Callum:And is that every year that
Malcolm:Yeah. Every year. Yeah.
Callum:So even if you're listening and you've missed it this year or you're too late to get the study leave, then you
Malcolm:Oh, don't!
Callum:go apply for next year.
Malcolm:if you can get study leave, our hospital, I'm not involved now, but our hospital, I think, has put a block on all study
Alyssa:Oh God.
Malcolm:applications. And you're expected to fill in your CPD return, aren't you? Of course, get your number of points per year.
Callum:Don't need to learn anything. Or do that in your own time.

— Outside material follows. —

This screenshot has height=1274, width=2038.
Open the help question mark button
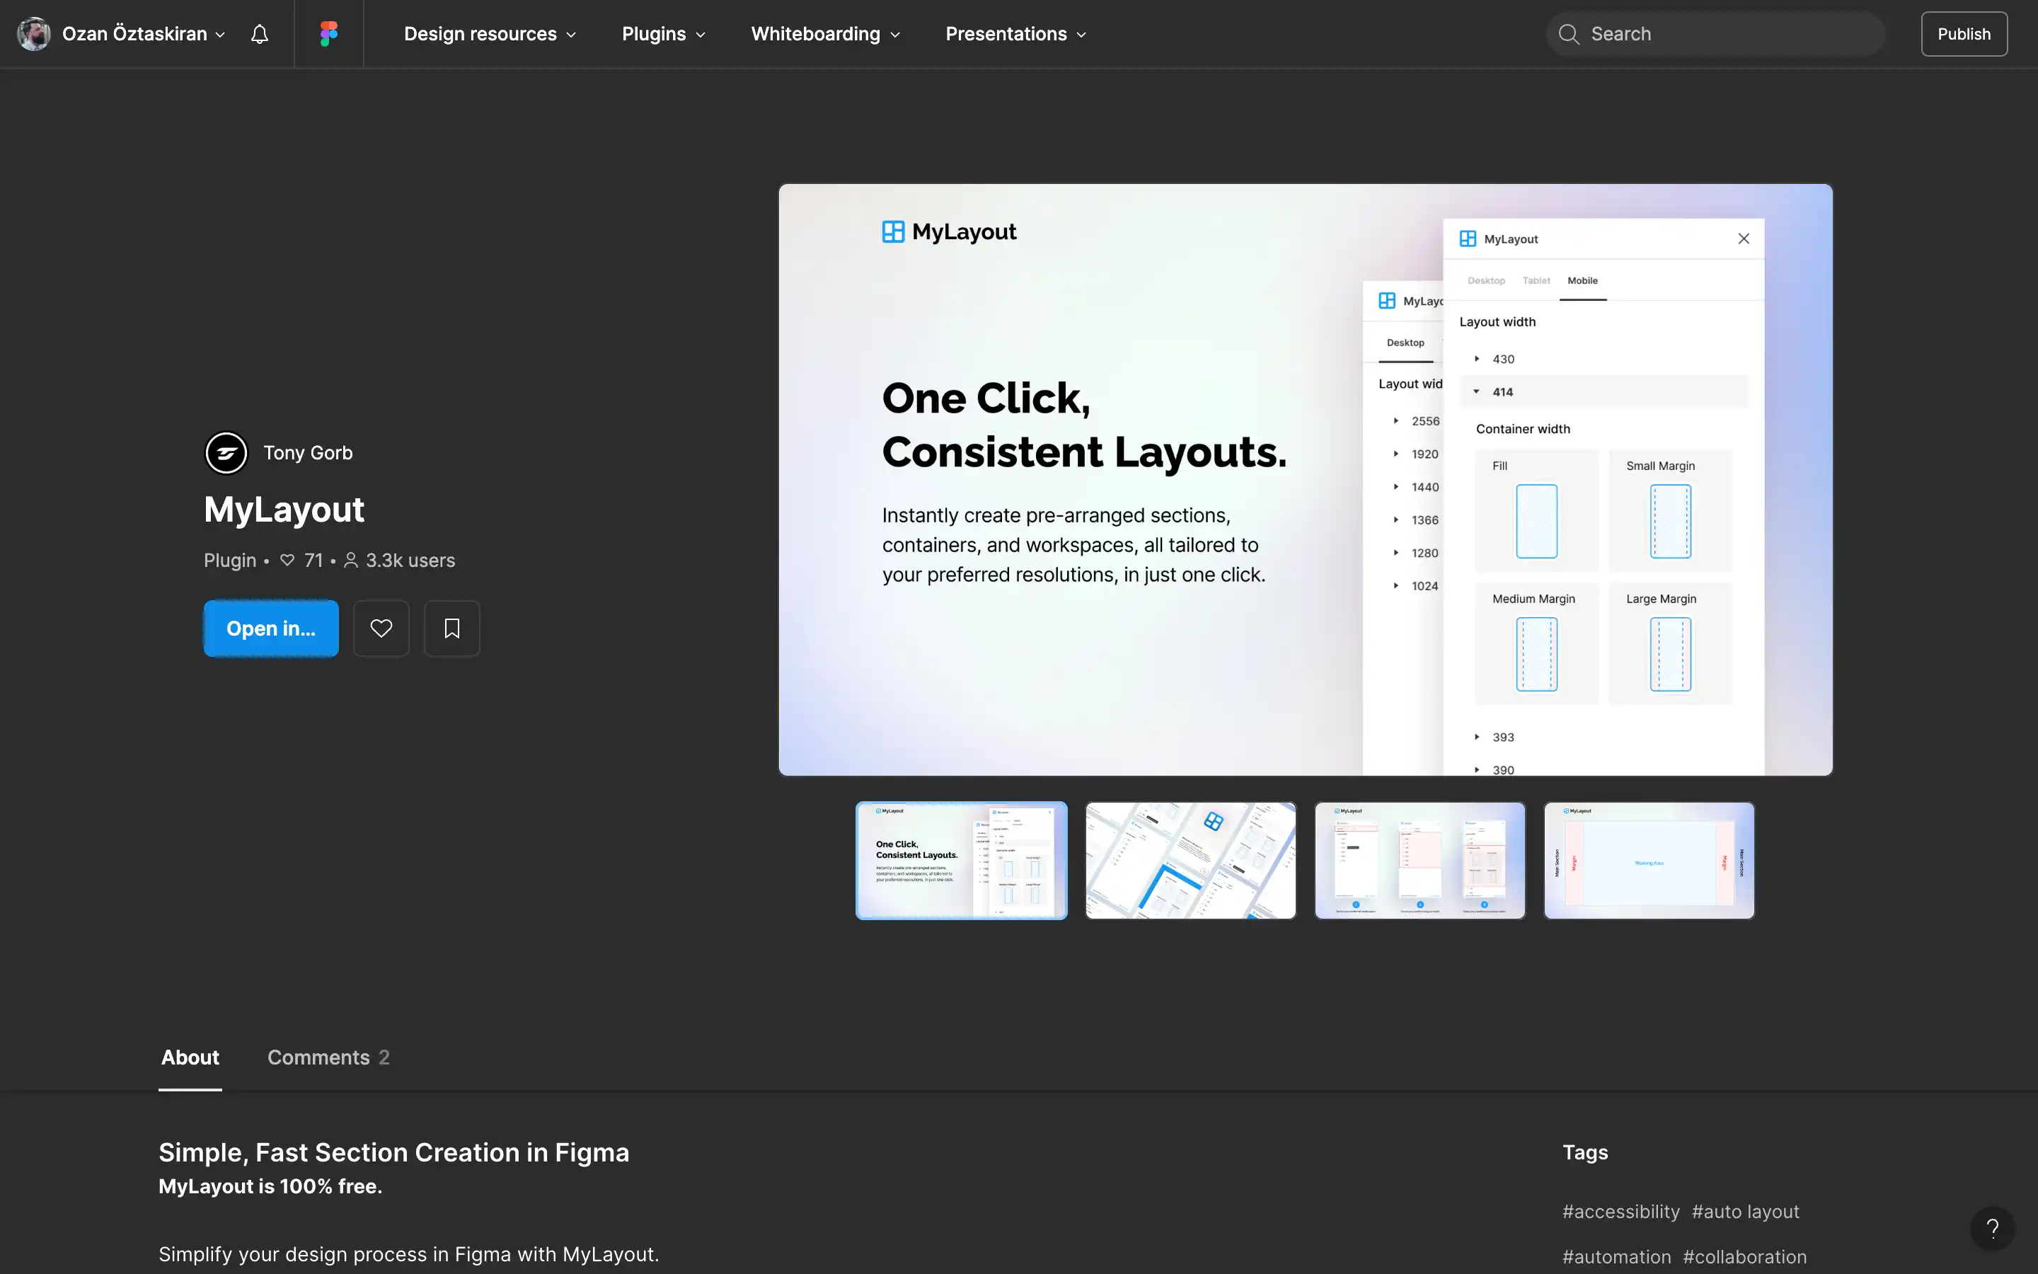tap(1992, 1228)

Malcolm:You should know it all by now.
Callum:Great. As always, you can find the articles and guidelines mentioned in the show notes, which are linked in the episode description and your podcast player of choice. And just to summarize what we've talked about there in the second part of our fungal diagnostics episode. So we've talked through antigen detection, Specifically, B2D, Glucan, and Galactomannan, and the benefits and pitfalls of both of those tests. We've talked about serological tests, so the host response against the pathogen, including some things like aspergillus antibodies. So aspergillus precipitans as an example. And then we've talked about point of care testing and the utilization of that. And then we talked about molecular diagnostics. So, PCR for specific targets and also pan fungal 18s PCR and ITS sequencing. and As we go on through our mycology series, we'll be talking about some more of these in more detail. So I guess all that's left to say is thanks so much for coming on again and for sharing your wisdom and impressive amount of experience in this. This field. And it was really interesting to hear a bit of the history about how we got to where we are and maybe where we're going next as well.
Malcolm:Thank you very much. Pleasure.